*** TASK INPUT
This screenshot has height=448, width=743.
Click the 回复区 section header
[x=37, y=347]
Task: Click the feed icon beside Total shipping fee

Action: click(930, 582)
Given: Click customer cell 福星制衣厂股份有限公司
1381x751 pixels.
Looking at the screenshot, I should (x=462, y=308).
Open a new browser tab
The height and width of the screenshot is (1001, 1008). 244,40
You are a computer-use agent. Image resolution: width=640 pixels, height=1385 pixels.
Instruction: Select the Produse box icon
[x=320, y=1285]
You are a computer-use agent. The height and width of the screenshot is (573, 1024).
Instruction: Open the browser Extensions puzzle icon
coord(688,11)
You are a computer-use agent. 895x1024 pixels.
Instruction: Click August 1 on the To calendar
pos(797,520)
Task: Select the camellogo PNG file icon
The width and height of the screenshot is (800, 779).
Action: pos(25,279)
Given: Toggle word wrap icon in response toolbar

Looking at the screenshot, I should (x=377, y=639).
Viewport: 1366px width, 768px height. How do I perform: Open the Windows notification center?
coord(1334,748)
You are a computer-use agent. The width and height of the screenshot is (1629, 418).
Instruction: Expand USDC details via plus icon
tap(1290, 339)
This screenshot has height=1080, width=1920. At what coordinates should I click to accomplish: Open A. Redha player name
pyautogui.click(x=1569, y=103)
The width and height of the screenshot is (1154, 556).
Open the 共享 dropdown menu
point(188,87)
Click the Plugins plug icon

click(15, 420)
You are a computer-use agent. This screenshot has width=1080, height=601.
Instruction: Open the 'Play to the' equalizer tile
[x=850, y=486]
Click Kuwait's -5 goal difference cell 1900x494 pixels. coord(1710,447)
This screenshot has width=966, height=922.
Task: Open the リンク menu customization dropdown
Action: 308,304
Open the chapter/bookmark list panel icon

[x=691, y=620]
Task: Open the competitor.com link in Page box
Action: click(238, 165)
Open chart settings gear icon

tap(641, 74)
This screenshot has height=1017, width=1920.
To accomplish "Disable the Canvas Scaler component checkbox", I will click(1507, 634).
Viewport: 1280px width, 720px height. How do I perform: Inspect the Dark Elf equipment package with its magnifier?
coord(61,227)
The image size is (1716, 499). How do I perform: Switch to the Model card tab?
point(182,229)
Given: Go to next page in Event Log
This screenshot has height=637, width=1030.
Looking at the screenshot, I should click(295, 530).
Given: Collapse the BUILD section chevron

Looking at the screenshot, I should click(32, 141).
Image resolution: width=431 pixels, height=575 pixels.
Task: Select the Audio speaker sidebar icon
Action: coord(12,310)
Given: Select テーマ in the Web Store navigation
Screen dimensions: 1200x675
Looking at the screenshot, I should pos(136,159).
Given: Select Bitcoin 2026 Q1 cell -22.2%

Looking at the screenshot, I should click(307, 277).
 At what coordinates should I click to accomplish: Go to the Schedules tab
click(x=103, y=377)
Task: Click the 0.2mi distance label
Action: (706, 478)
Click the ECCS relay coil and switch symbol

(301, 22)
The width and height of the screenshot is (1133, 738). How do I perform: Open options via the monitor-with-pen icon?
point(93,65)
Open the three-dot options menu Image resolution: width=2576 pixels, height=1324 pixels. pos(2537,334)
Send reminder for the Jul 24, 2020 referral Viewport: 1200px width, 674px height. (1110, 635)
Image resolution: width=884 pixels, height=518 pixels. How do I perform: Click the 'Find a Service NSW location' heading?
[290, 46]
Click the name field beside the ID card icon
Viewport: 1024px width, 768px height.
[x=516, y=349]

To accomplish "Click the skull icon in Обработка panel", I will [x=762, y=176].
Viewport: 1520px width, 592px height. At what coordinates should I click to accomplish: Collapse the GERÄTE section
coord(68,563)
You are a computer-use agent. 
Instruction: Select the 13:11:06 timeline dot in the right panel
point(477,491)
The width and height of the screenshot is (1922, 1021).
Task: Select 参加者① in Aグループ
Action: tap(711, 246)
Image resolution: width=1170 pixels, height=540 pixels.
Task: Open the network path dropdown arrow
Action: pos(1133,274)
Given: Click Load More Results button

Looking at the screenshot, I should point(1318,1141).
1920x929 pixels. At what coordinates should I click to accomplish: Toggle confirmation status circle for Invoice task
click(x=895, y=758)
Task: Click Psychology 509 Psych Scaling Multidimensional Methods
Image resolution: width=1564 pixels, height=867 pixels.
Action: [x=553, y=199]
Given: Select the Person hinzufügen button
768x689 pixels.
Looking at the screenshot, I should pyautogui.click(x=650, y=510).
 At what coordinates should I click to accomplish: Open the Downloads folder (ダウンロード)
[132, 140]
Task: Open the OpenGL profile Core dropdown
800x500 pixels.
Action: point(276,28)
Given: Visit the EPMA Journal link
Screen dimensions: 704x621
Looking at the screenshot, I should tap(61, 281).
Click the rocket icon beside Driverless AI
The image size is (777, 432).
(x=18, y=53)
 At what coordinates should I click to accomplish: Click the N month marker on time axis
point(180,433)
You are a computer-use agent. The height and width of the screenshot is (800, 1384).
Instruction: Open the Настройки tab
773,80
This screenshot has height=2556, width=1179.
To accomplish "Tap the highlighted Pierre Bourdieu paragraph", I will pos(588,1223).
******
TASK INSTRUCTIONS> Please restate the whole listing word for word.

ANSWER SECTION>
This screenshot has height=448, width=743.
Click the 回复区 section header
[x=37, y=347]
Task: Click the feed icon beside Total shipping fee

Action: click(930, 582)
Given: Click customer cell 福星制衣厂股份有限公司
1381x751 pixels.
Looking at the screenshot, I should (x=462, y=308).
Open a new browser tab
The height and width of the screenshot is (1001, 1008). 244,40
You are a computer-use agent. Image resolution: width=640 pixels, height=1385 pixels.
Instruction: Select the Produse box icon
[x=320, y=1285]
You are a computer-use agent. The height and width of the screenshot is (573, 1024).
Instruction: Open the browser Extensions puzzle icon
coord(688,11)
You are a computer-use agent. 895x1024 pixels.
Instruction: Click August 1 on the To calendar
pos(797,520)
Task: Select the camellogo PNG file icon
The width and height of the screenshot is (800, 779).
Action: pos(25,279)
Given: Toggle word wrap icon in response toolbar

Looking at the screenshot, I should (x=377, y=639).
Viewport: 1366px width, 768px height. How do I perform: Open the Windows notification center?
coord(1334,748)
You are a computer-use agent. The width and height of the screenshot is (1629, 418).
Instruction: Expand USDC details via plus icon
tap(1290, 339)
This screenshot has height=1080, width=1920. At what coordinates should I click to accomplish: Open A. Redha player name
pyautogui.click(x=1569, y=103)
The width and height of the screenshot is (1154, 556).
Open the 共享 dropdown menu
point(188,87)
Click the Plugins plug icon

click(15, 420)
You are a computer-use agent. This screenshot has width=1080, height=601.
Instruction: Open the 'Play to the' equalizer tile
[x=850, y=486]
Click Kuwait's -5 goal difference cell 1900x494 pixels. coord(1710,447)
This screenshot has width=966, height=922.
Task: Open the リンク menu customization dropdown
Action: 308,304
Open the chapter/bookmark list panel icon

[x=691, y=620]
Task: Open the competitor.com link in Page box
Action: click(238, 165)
Open chart settings gear icon

tap(641, 74)
This screenshot has height=1017, width=1920.
To accomplish "Disable the Canvas Scaler component checkbox", I will click(1507, 634).
Viewport: 1280px width, 720px height. How do I perform: Inspect the Dark Elf equipment package with its magnifier?
coord(61,227)
The image size is (1716, 499). How do I perform: Switch to the Model card tab?
point(182,229)
Given: Go to next page in Event Log
This screenshot has height=637, width=1030.
Looking at the screenshot, I should click(295, 530).
Given: Collapse the BUILD section chevron

Looking at the screenshot, I should click(32, 141).
Image resolution: width=431 pixels, height=575 pixels.
Task: Select the Audio speaker sidebar icon
Action: coord(12,310)
Given: Select テーマ in the Web Store navigation
Screen dimensions: 1200x675
Looking at the screenshot, I should pos(136,159).
Given: Select Bitcoin 2026 Q1 cell -22.2%

Looking at the screenshot, I should click(307, 277).
 At what coordinates should I click to accomplish: Go to the Schedules tab
click(x=103, y=377)
Task: Click the 0.2mi distance label
Action: (706, 478)
Click the ECCS relay coil and switch symbol

(301, 22)
The width and height of the screenshot is (1133, 738). How do I perform: Open options via the monitor-with-pen icon?
point(93,65)
Open the three-dot options menu Image resolution: width=2576 pixels, height=1324 pixels. pos(2537,334)
Send reminder for the Jul 24, 2020 referral Viewport: 1200px width, 674px height. (1110, 635)
Image resolution: width=884 pixels, height=518 pixels. How do I perform: Click the 'Find a Service NSW location' heading?
[290, 46]
Click the name field beside the ID card icon
Viewport: 1024px width, 768px height.
[x=516, y=349]

To accomplish "Click the skull icon in Обработка panel", I will [x=762, y=176].
Viewport: 1520px width, 592px height. At what coordinates should I click to accomplish: Collapse the GERÄTE section
coord(68,563)
You are a computer-use agent. 
Instruction: Select the 13:11:06 timeline dot in the right panel
point(477,491)
The width and height of the screenshot is (1922, 1021).
Task: Select 参加者① in Aグループ
Action: tap(711, 246)
Image resolution: width=1170 pixels, height=540 pixels.
Task: Open the network path dropdown arrow
Action: pos(1133,274)
Given: Click Load More Results button

Looking at the screenshot, I should point(1318,1141).
1920x929 pixels. At what coordinates should I click to accomplish: Toggle confirmation status circle for Invoice task
click(x=895, y=758)
Task: Click Psychology 509 Psych Scaling Multidimensional Methods
Image resolution: width=1564 pixels, height=867 pixels.
Action: [x=553, y=199]
Given: Select the Person hinzufügen button
768x689 pixels.
Looking at the screenshot, I should pyautogui.click(x=650, y=510).
 At what coordinates should I click to accomplish: Open the Downloads folder (ダウンロード)
[132, 140]
Task: Open the OpenGL profile Core dropdown
800x500 pixels.
Action: point(276,28)
Given: Visit the EPMA Journal link
Screen dimensions: 704x621
Looking at the screenshot, I should tap(61, 281).
Click the rocket icon beside Driverless AI
The image size is (777, 432).
(x=18, y=53)
 At what coordinates should I click to accomplish: Click the N month marker on time axis
point(180,433)
You are a computer-use agent. The height and width of the screenshot is (800, 1384).
Instruction: Open the Настройки tab
773,80
This screenshot has height=2556, width=1179.
To accomplish "Tap the highlighted Pierre Bourdieu paragraph", I will pos(588,1223).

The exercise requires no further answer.